- Exercise instructions -
Rewrite the lines below with every "Screen dimensions" changed to "Display size", keeping everything else the same.

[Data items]
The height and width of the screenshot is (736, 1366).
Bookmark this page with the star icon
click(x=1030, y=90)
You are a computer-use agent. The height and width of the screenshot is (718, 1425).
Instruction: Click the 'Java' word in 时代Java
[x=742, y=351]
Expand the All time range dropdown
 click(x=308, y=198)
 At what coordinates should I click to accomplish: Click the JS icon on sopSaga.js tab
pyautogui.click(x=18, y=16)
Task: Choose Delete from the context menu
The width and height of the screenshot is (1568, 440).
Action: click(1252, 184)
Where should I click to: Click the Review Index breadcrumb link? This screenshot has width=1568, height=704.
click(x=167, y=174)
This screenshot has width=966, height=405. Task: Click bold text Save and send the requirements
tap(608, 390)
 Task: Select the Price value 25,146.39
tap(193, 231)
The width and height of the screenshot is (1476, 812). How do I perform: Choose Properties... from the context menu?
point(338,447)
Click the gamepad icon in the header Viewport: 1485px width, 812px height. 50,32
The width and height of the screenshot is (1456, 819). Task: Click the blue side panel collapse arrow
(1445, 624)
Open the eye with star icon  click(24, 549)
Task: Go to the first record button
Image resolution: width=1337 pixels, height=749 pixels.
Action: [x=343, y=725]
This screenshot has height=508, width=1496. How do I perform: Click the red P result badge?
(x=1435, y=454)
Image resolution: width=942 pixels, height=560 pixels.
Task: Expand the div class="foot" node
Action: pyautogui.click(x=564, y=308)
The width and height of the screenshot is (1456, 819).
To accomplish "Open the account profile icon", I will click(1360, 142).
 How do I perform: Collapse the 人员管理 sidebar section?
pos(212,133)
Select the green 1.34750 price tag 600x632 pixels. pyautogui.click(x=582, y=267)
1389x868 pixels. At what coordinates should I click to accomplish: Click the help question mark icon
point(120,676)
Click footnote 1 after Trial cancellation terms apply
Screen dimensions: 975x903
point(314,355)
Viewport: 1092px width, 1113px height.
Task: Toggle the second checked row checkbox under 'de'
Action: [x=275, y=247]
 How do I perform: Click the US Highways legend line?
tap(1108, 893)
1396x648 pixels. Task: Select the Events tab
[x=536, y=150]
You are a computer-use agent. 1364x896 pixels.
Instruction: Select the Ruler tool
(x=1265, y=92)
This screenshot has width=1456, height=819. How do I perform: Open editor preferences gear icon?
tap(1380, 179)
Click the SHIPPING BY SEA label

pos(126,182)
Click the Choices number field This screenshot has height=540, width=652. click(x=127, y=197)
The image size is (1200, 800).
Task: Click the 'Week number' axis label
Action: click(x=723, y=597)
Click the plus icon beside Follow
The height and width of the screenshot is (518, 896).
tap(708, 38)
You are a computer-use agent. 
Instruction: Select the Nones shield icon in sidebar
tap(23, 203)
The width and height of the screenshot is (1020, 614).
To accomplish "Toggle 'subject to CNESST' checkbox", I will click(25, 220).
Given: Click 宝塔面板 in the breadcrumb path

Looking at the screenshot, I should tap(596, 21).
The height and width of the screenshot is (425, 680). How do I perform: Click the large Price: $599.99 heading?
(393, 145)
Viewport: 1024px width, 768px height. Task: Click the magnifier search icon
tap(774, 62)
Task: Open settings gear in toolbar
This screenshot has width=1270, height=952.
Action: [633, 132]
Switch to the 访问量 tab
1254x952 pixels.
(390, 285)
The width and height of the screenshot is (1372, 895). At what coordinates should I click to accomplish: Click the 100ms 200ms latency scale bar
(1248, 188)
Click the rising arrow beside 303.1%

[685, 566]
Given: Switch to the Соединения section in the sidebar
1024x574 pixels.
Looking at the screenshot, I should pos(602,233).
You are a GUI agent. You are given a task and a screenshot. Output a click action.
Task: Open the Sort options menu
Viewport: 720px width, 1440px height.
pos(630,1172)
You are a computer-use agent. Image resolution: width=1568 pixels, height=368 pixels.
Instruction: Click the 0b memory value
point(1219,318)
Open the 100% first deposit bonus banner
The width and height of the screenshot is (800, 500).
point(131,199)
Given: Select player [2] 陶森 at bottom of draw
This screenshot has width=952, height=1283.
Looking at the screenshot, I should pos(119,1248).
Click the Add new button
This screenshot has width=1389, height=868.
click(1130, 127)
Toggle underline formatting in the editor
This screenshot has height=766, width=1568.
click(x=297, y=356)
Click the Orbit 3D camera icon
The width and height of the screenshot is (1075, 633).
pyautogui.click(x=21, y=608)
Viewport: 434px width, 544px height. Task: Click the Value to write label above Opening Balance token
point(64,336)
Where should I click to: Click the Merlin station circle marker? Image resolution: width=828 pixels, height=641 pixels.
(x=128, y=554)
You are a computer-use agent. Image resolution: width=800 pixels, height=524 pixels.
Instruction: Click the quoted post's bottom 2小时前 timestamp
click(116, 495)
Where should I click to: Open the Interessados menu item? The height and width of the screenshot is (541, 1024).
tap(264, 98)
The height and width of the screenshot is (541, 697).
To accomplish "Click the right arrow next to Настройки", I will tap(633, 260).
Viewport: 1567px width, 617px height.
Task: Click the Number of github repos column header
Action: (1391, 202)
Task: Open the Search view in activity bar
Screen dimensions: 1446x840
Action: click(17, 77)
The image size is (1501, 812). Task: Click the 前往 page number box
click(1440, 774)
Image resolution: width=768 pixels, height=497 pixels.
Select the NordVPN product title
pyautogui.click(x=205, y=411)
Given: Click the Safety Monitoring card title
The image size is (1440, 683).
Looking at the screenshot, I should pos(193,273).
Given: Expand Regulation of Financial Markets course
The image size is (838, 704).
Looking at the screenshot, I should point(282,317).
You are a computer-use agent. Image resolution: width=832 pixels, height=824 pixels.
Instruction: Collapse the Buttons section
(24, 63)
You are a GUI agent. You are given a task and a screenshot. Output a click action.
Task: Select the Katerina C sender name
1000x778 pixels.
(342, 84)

- Exercise response -
The height and width of the screenshot is (736, 1366).
Bookmark this page with the star icon
click(x=1030, y=90)
You are a computer-use agent. The height and width of the screenshot is (718, 1425).
Instruction: Click the 'Java' word in 时代Java
[x=742, y=351]
Expand the All time range dropdown
 click(x=308, y=198)
 At what coordinates should I click to accomplish: Click the JS icon on sopSaga.js tab
pyautogui.click(x=18, y=16)
Task: Choose Delete from the context menu
The width and height of the screenshot is (1568, 440).
Action: click(1252, 184)
Where should I click to: Click the Review Index breadcrumb link? This screenshot has width=1568, height=704.
click(x=167, y=174)
This screenshot has width=966, height=405. Task: Click bold text Save and send the requirements
tap(608, 390)
 Task: Select the Price value 25,146.39
tap(193, 231)
The width and height of the screenshot is (1476, 812). How do I perform: Choose Properties... from the context menu?
point(338,447)
Click the gamepad icon in the header Viewport: 1485px width, 812px height. 50,32
The width and height of the screenshot is (1456, 819). Task: Click the blue side panel collapse arrow
(1445, 624)
Open the eye with star icon  click(24, 549)
Task: Go to the first record button
Image resolution: width=1337 pixels, height=749 pixels.
Action: [x=343, y=725]
This screenshot has height=508, width=1496. How do I perform: Click the red P result badge?
(x=1435, y=454)
Image resolution: width=942 pixels, height=560 pixels.
Task: Expand the div class="foot" node
Action: pyautogui.click(x=564, y=308)
The width and height of the screenshot is (1456, 819).
To accomplish "Open the account profile icon", I will click(1360, 142).
 How do I perform: Collapse the 人员管理 sidebar section?
pos(212,133)
Select the green 1.34750 price tag 600x632 pixels. pyautogui.click(x=582, y=267)
1389x868 pixels. At what coordinates should I click to accomplish: Click the help question mark icon
point(120,676)
Click footnote 1 after Trial cancellation terms apply
Display size: 975x903
point(314,355)
Viewport: 1092px width, 1113px height.
Task: Toggle the second checked row checkbox under 'de'
Action: [x=275, y=247]
 How do I perform: Click the US Highways legend line?
tap(1108, 893)
1396x648 pixels. Task: Select the Events tab
[x=536, y=150]
You are a computer-use agent. 1364x896 pixels.
Instruction: Select the Ruler tool
(x=1265, y=92)
This screenshot has width=1456, height=819. How do I perform: Open editor preferences gear icon?
tap(1380, 179)
Click the SHIPPING BY SEA label

pos(126,182)
Click the Choices number field This screenshot has height=540, width=652. click(x=127, y=197)
The image size is (1200, 800).
Task: Click the 'Week number' axis label
Action: click(x=723, y=597)
Click the plus icon beside Follow
The height and width of the screenshot is (518, 896).
tap(708, 38)
You are a computer-use agent. 
Instruction: Select the Nones shield icon in sidebar
tap(23, 203)
The width and height of the screenshot is (1020, 614).
To accomplish "Toggle 'subject to CNESST' checkbox", I will click(25, 220).
Given: Click 宝塔面板 in the breadcrumb path

Looking at the screenshot, I should tap(596, 21).
The height and width of the screenshot is (425, 680). How do I perform: Click the large Price: $599.99 heading?
(393, 145)
Viewport: 1024px width, 768px height. Task: Click the magnifier search icon
tap(774, 62)
Task: Open settings gear in toolbar
This screenshot has width=1270, height=952.
Action: [633, 132]
Switch to the 访问量 tab
1254x952 pixels.
(390, 285)
The width and height of the screenshot is (1372, 895). At what coordinates should I click to accomplish: Click the 100ms 200ms latency scale bar
(1248, 188)
Click the rising arrow beside 303.1%

[685, 566]
Given: Switch to the Соединения section in the sidebar
1024x574 pixels.
Looking at the screenshot, I should pos(602,233).
You are a GUI agent. You are given a task and a screenshot. Output a click action.
Task: Open the Sort options menu
Viewport: 720px width, 1440px height.
pos(630,1172)
You are a computer-use agent. Image resolution: width=1568 pixels, height=368 pixels.
Instruction: Click the 0b memory value
point(1219,318)
Open the 100% first deposit bonus banner
The width and height of the screenshot is (800, 500).
point(131,199)
Given: Select player [2] 陶森 at bottom of draw
This screenshot has width=952, height=1283.
Looking at the screenshot, I should pos(119,1248).
Click the Add new button
This screenshot has width=1389, height=868.
click(1130, 127)
Toggle underline formatting in the editor
This screenshot has height=766, width=1568.
click(x=297, y=356)
Click the Orbit 3D camera icon
The width and height of the screenshot is (1075, 633).
pyautogui.click(x=21, y=608)
Viewport: 434px width, 544px height. Task: Click the Value to write label above Opening Balance token
point(64,336)
Where should I click to: Click the Merlin station circle marker? Image resolution: width=828 pixels, height=641 pixels.
(x=128, y=554)
You are a computer-use agent. Image resolution: width=800 pixels, height=524 pixels.
Instruction: Click the quoted post's bottom 2小时前 timestamp
click(116, 495)
Where should I click to: Open the Interessados menu item? The height and width of the screenshot is (541, 1024).
tap(264, 98)
The height and width of the screenshot is (541, 697).
To accomplish "Click the right arrow next to Настройки", I will tap(633, 260).
Viewport: 1567px width, 617px height.
Task: Click the Number of github repos column header
Action: (1391, 202)
Task: Open the Search view in activity bar
Display size: 1446x840
Action: click(17, 77)
The image size is (1501, 812). Task: Click the 前往 page number box
click(1440, 774)
Image resolution: width=768 pixels, height=497 pixels.
Select the NordVPN product title
pyautogui.click(x=205, y=411)
Given: Click the Safety Monitoring card title
The image size is (1440, 683).
Looking at the screenshot, I should pos(193,273).
Given: Expand Regulation of Financial Markets course
The image size is (838, 704).
Looking at the screenshot, I should point(282,317).
You are a computer-use agent. Image resolution: width=832 pixels, height=824 pixels.
Instruction: Collapse the Buttons section
(24, 63)
You are a GUI agent. You are given a task and a screenshot. Output a click action.
Task: Select the Katerina C sender name
1000x778 pixels.
(342, 84)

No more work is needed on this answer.